(Work required): Go through the listing and copy each line that has the string "agent" in it.

((

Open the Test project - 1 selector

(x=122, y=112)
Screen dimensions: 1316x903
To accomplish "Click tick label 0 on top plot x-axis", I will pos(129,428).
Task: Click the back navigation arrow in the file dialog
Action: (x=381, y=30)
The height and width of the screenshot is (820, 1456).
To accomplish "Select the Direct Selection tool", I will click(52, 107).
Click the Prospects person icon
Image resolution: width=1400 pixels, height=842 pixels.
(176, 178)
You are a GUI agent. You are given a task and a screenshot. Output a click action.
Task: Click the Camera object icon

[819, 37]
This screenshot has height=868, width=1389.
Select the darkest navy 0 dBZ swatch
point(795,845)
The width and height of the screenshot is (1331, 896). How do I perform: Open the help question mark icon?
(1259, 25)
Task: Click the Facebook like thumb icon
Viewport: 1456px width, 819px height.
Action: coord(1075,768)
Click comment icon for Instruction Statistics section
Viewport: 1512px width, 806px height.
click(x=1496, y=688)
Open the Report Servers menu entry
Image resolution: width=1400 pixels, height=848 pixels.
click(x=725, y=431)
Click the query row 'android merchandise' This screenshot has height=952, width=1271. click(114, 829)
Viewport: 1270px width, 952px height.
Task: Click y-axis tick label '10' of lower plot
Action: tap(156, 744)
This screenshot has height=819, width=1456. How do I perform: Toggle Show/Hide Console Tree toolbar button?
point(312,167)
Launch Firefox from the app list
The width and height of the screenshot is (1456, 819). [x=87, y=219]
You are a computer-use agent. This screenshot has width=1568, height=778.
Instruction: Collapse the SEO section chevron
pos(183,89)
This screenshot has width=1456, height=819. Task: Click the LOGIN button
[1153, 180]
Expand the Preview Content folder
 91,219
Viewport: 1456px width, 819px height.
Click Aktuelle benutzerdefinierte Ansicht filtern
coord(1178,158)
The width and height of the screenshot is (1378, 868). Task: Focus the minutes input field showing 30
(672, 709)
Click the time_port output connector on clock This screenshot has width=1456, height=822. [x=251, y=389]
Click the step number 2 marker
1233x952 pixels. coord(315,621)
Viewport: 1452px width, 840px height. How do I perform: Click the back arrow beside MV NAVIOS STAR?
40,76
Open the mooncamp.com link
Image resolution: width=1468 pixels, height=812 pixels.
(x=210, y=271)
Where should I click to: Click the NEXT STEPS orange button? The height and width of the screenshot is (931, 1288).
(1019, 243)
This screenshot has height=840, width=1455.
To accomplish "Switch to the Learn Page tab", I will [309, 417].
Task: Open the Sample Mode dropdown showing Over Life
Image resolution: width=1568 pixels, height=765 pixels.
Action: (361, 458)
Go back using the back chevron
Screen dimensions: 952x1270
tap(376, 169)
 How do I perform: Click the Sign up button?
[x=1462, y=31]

))

(Answer for the task):
You are a GUI agent. You are given a task and a screenshot. Output a click action.
You are a computer-use agent. This screenshot has width=1568, height=778.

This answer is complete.